The organization used to hold monthly meetings and blind taste tests of members’ brews at Swiftwater Brewing Company in Rochester prior to the pandemic. The gatherings were a forum for hobbyists to meet each other and learn something new over a couple of pints.
Like everything else, UNYHA meetings have gone virtual. But the growth in homebrewing hasn’t meant an increase in participation in the meetings. Indeed, even members who were regulars at the meetings have fallen away.
President Steve Zoller, a long-time homebrewer, figures the drop off has to do with not being able to easily sample other members’ creations. He said an internal survey found that UNYHA members were brewing less than they did before the outbreak.
“It’s a social experience, I think what we’re seeing is we have people less interested in brewing beer if you aren’t able to share it with people and compare with what they brewed,” Zoller said.
The organization has been around since 1979, long before the craft beer craze of the 21st century, and typically boasts 150 members, making it one of the largest homebrewing clubs in the country. Yearly membership ranges from $30 for a single patron to $50 for two patrons in the same household.
The importance of UNYHA on the Rochester-area beer scene can not be overstated. The organization has acted as accelerator for many, if not most, of the region’s preeminent brewers, including Swiftwater, Mortalis, Prison City, and K2 Brothers Brewing.
For the brewers that started those businesses, UNYHA gave a platform to test out new brews, compete in competitions, and hone their craft from a simple pastime to a potential livelihood.
“I think it’s safe to say Swiftwater wouldn’t be here if UNYHA hadn’t existed,” Cook said.
Cook acknowledged that he hasn’t attended many of the association’s virtual meetings. One aspect of the in-person meetings Cook found particularly important and useful was the blind tasting, a process in which a person samples different beers from different brewers, and chooses their favorite based solely on smell and taste.
He said blind tasting is the purest way to evaluate the merits of a beer, when the drink is stripped of its packaging and its consumer is deprived of seeing its color and passing judgment.
“I think the tough thing about the pandemic is that (the meetings) can’t happen, where you pass somebody a beer, have them taste it and tell you what you think of it,” Cook said.

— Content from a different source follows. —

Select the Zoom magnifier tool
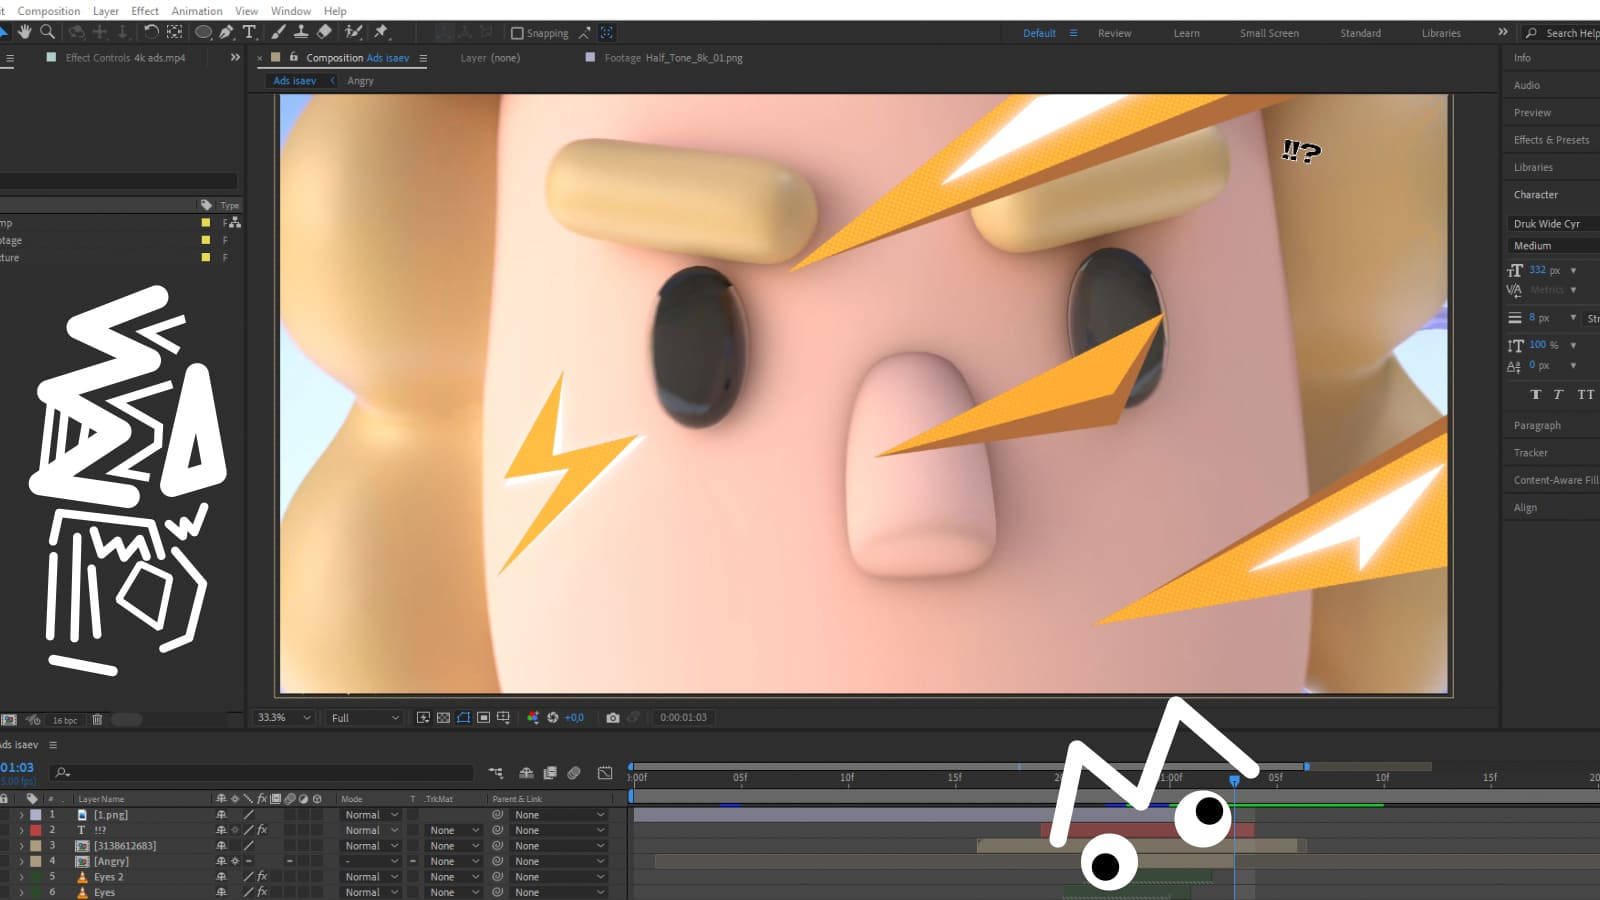Viewport: 1600px width, 900px height. click(47, 32)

It’s a paradox. On one hand, there are more people practicing brewing beer. On the other, the people who have been doing it for years are doing it less.
In the end, it’s the health of an important local organization that suffers.
When the pandemic draws to a close, Zoller is hopeful that the association’s first meeting will be met by not just some new beers, but new members to taste them.
“We’re looking forward to the day when we can all be together again and share some beers,” Zoller said.